One pass attempt against Syracuse in October, 13 pass attempts against North Carolina State the next week and the first serious taste of college football in place of DiNucci — replacing Pitt’s season-long starter in the first quarter — a month later against Virginia Tech. His first career start came against No. 2 Miami at what-was-then Heinz Field in the final game of the regular season in 2017.
Pickett, a true freshman with 37 career pass attempts and a now-burned redshirt under his belt, came out and threw for 193 yards and a touchdown and ran for 60 yards and two touchdowns to knock off undefeated Miami 24-14, keeping the ‘Canes out of the College Football Playoff picture and cementing himself as a quarterback who might just be able to lead Pitt in the future. That certainly became the case.

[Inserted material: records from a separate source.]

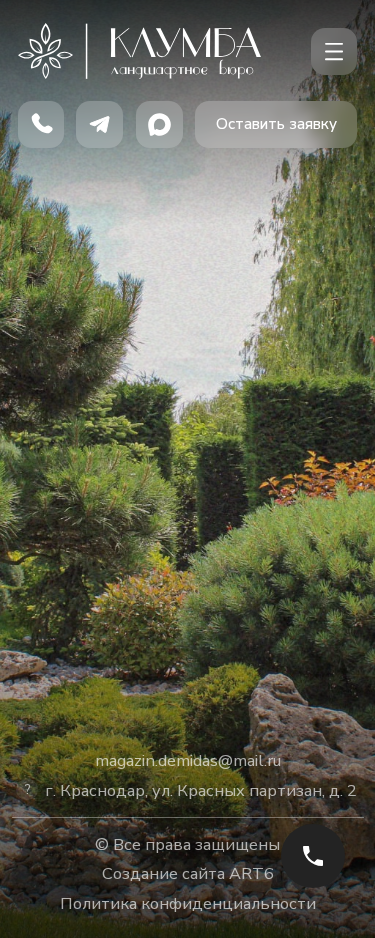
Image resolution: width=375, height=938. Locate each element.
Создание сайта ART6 (188, 873)
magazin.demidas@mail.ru (188, 760)
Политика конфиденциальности (188, 903)
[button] (276, 124)
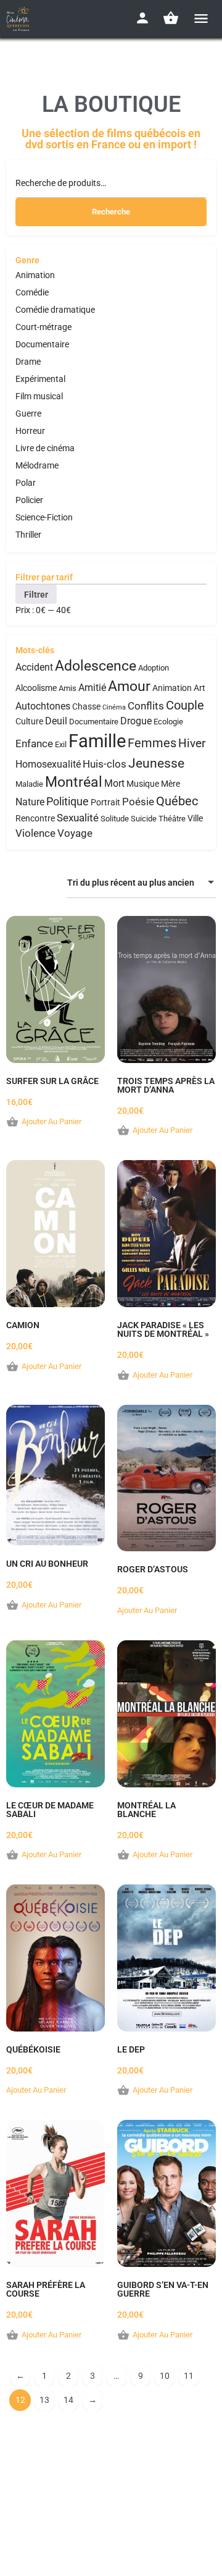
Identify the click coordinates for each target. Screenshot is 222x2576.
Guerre (28, 413)
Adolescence (95, 666)
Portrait (105, 802)
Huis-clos (104, 764)
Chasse (86, 706)
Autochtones (42, 706)
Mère (170, 784)
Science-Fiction (44, 517)
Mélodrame (37, 465)
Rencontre (35, 818)
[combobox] (141, 883)
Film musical (39, 396)
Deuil (56, 721)
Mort (114, 783)
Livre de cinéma (45, 448)
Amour (129, 686)
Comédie (32, 292)
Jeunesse (156, 763)
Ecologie (168, 721)
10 (165, 2376)
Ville (195, 818)
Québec (177, 801)
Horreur (30, 431)
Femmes (152, 743)
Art (199, 688)
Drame (28, 361)
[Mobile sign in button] (142, 18)
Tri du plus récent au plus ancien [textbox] (130, 883)
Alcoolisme (36, 688)
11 (189, 2376)
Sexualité (78, 817)
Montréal (73, 782)
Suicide (144, 818)
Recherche (111, 211)
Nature (29, 802)
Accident (34, 667)
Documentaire (42, 344)
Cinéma (114, 707)
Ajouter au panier (147, 1610)
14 (68, 2400)
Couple (185, 705)
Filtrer (36, 595)
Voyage (74, 833)
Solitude (115, 818)
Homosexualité (48, 764)
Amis (67, 688)
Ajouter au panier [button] (51, 1121)
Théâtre (172, 818)
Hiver (191, 743)
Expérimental (40, 379)
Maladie (29, 784)
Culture (29, 721)
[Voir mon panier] (171, 18)
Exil (61, 744)
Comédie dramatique (55, 310)
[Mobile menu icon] (201, 18)
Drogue (136, 721)
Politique (67, 801)
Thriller (28, 535)
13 (44, 2400)
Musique (142, 784)
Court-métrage (43, 327)
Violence (35, 833)
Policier (29, 500)
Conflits (146, 706)
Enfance (34, 743)
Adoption (153, 667)
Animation (35, 275)
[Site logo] (19, 18)
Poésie (138, 801)
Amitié (92, 687)
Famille (97, 741)
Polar (25, 483)
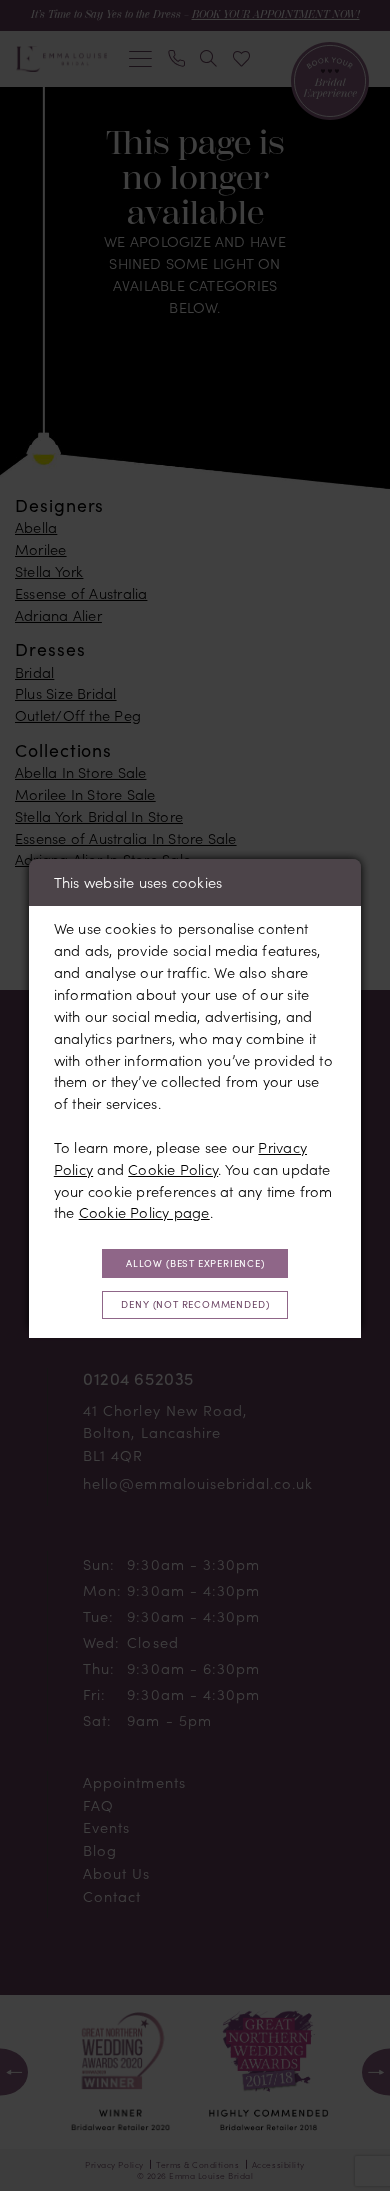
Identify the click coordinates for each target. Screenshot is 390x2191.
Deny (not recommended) (195, 1304)
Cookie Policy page (144, 1212)
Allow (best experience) (195, 1263)
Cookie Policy (173, 1169)
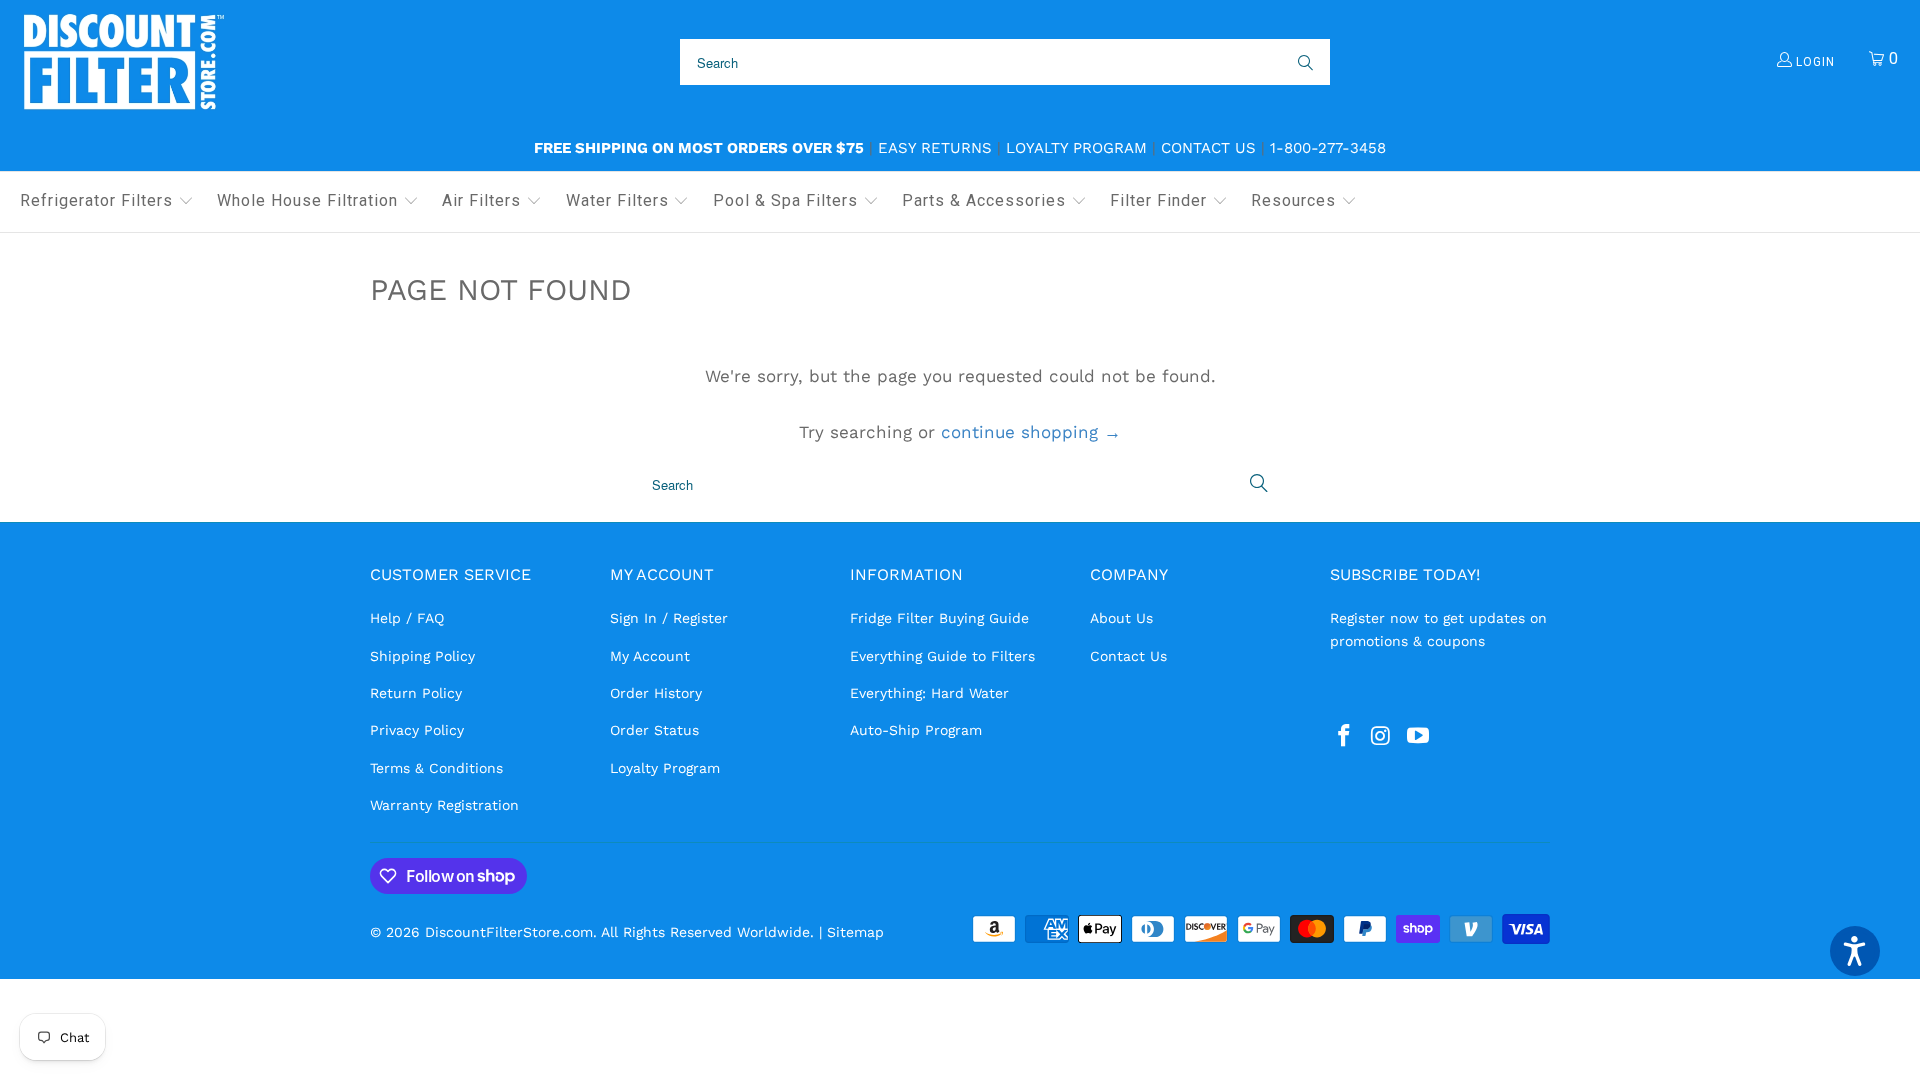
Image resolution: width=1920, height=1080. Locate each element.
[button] (107, 202)
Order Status (654, 730)
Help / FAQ (407, 618)
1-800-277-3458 (1328, 148)
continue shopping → (1031, 432)
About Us (1121, 618)
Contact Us (1208, 148)
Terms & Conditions (436, 768)
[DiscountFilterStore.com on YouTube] (1418, 737)
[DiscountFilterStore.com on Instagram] (1382, 737)
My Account (650, 656)
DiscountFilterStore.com (509, 932)
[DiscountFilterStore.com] (122, 62)
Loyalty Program (1076, 148)
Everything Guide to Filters (942, 656)
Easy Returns (935, 148)
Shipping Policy (422, 656)
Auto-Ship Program (916, 730)
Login (1813, 62)
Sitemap (855, 932)
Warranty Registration (444, 805)
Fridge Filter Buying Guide (939, 618)
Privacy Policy (417, 730)
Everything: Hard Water (929, 693)
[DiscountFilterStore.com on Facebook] (1345, 737)
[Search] (1304, 62)
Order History (656, 693)
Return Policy (416, 693)
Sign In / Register (669, 618)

“I’m putting money on Kenny,” Salem said. “You go back to his freshman year when he got his first true start, he came in and played the Virginia Tech game prior to Miami, I guess playing the Jets the other day, and now to come in and your first start — Kenny went up against the undefeated, No. 2 ranked Miami Hurricanes. Now he’s going against the Super Bowl favorites. Kenny’s done that. Kenny’s experienced that. That’s who Kenny is.”
Buffalo is 3-1, with an MVP favorite in Josh Allen under center and a top-ranked secondary on the other side of the football — that features a few former Pitt stars in Jackson and Hamlin. Pitt is a 14-point underdog, but Gavin Bartholomew is looking forward to a shocker in Buffalo Sunday afternoon.
“I hope (Pickett) takes them down up in Buffalo,” Bartholomew said Wednesday. “I thought he did a good job last week, but I’m excited for him to go out there and ball out.”
Bartholomew, a sophomore tight end at Pitt, only spent one season with Pickett. He arrived at Pitt as a fellow early enrollee himself, a low three-star recruit who flipped from Buffalo right before National Signing Day, and when he arrived on campus, he immediately noticed recognized that he didn’t just have a great quarterback throwing him the ball, he had a quarterback who actually recognized him.
“Just a great dude,” Bartholomew said. “Before we even went out on the field, and I actually played with him, he was just a great leader. When I first got here, he knew my name already. And I’m like, ‘Damn, you know my name?’”
Kenny Pickett knew Bartholomew’s name. He’s the kind of guy to use his NIL deals to buy his entire offensive line weekly meals, the kind of guy to spend weekends at local Boys & Girls Clubs of America and dedicate himself as a Pittsburgh legend on and off the football field. And now that he’s the starting quarterback of the Pittsburgh Steelers, it’s almost as if he was built for the opportunity.
“You can trust Kenny’s preparation because Kenny just knows what to do, how to do, when to do,” Salem said. “… Kenny’s a player, he’s proved that since the day I saw him in Ocean Township, New Jersey.”
And while Salem won’t be able to watch as the Steelers take on the Bills Sunday at 1 p.m., his metaphorical terrible towel will be waving as Pickett leads the offense out on the field in his first start since the ACC championship game last December.